Work to complete -
a - Translate into Spanish the following sentence from the obituary: "They roamed around America without an itinerary, living one day at a time, for over four years."
b - Set down, word for word, the stretch of the obituary from "Don's medical education" through "for several years.".

Text -

Kathryn Wiquest Harner

October 7, 1937 – September 26, 2023

 

Last updated 10/17/2023 at 10:19am

Kathryn Wiquest Harner

Kathryn "Kate" was born to Lora and F. Engles Wiquest on October 7, 1937, in Barre, Vermont. Her father was a vice president at the Rock of Ages granite quarry and her mother was the nurse at the school where Kate and her younger sister, Gail, attended. Kate's parents nurtured her early love of music, even working a concession at the local fair to buy her first French horn, which she soon mastered. Although her family moved to California seeking better opportunities when Kate was 14, she always considered herself a Vermonter. Kate often recounted childhood memories of growing up in a small town - being welcomed by a neighbor with a hot cookie as she walked home from school, ice-skating on Joe's Pond in the winter, diving from its platform to swim with her friends in the summer, and spending special times at her grandmother's "wee hoos" in the countryside.

The summer before Kate's sophomore year, the Wiquests arrived at their new home in Whittier, California, where Kate learned of a summer band program. Don Harner, a trumpet player in the band, could not resist asking this new girl on a date and the rest is history. Kate attended Whittier High School and graduated from Whittier College on a music scholarship in 1959 after marrying Don in 1957. In fact, they just celebrated their 66th wedding anniversary, 71 years after they first met in band camp. As she was fond of saying with a wink and a smile, "He's a keeper!"

Don's medical education and career eventually led them from southern California to Santa Cruz County, where Kate taught elementary school for several years and while Don served a tour in Vietnam and she was left to tend to their young family on her own. After life returned to normal, Kate and Don spent their free time enjoying the outdoors; hiking and running on the wooded trails of Nisene Marks State Park or cycling the country roads. Kate was always thankful to have raised her family in Santa Cruz (Aptos) and made the most of the natural beauty that the coastal city offered, taking charge of family activities such as beekeeping, gardening, hiking, and backpacking. She instilled a lifelong love of the great outdoors in her children and grandchildren. Kate later earned her master's degree in Spanish and reestablished her teaching career to teach Spanish for several years.

Although it was hard to leave Santa Cruz and the lifelong friends they had made, upon retiring, Kate and Don sold their home, put their possessions in storage, and hit the road in an RV. They roamed around America without an itinerary, living one day at a time, for over four years. When their kids asked when they were going to settle down, they said they just needed to find the perfect place to live.

Dataset excerpt -
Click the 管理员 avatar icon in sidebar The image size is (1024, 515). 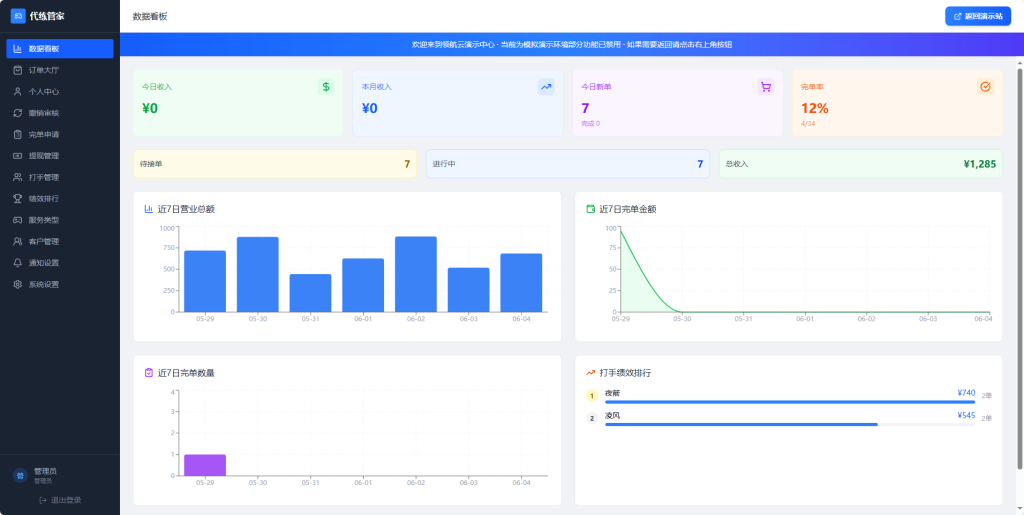click(20, 475)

Per-task answers -
a - Recorrieron Estados Unidos sin itinerario, viviendo un día a la vez, durante más de cuatro años.

b -
Don's medical education and career eventually led them from southern California to Santa Cruz County, where Kate taught elementary school for several years and while Don served a tour in Vietnam and she was left to tend to their young family on her own. After life returned to normal, Kate and Don spent their free time enjoying the outdoors; hiking and running on the wooded trails of Nisene Marks State Park or cycling the country roads. Kate was always thankful to have raised her family in Santa Cruz (Aptos) and made the most of the natural beauty that the coastal city offered, taking charge of family activities such as beekeeping, gardening, hiking, and backpacking. She instilled a lifelong love of the great outdoors in her children and grandchildren. Kate later earned her master's degree in Spanish and reestablished her teaching career to teach Spanish for several years.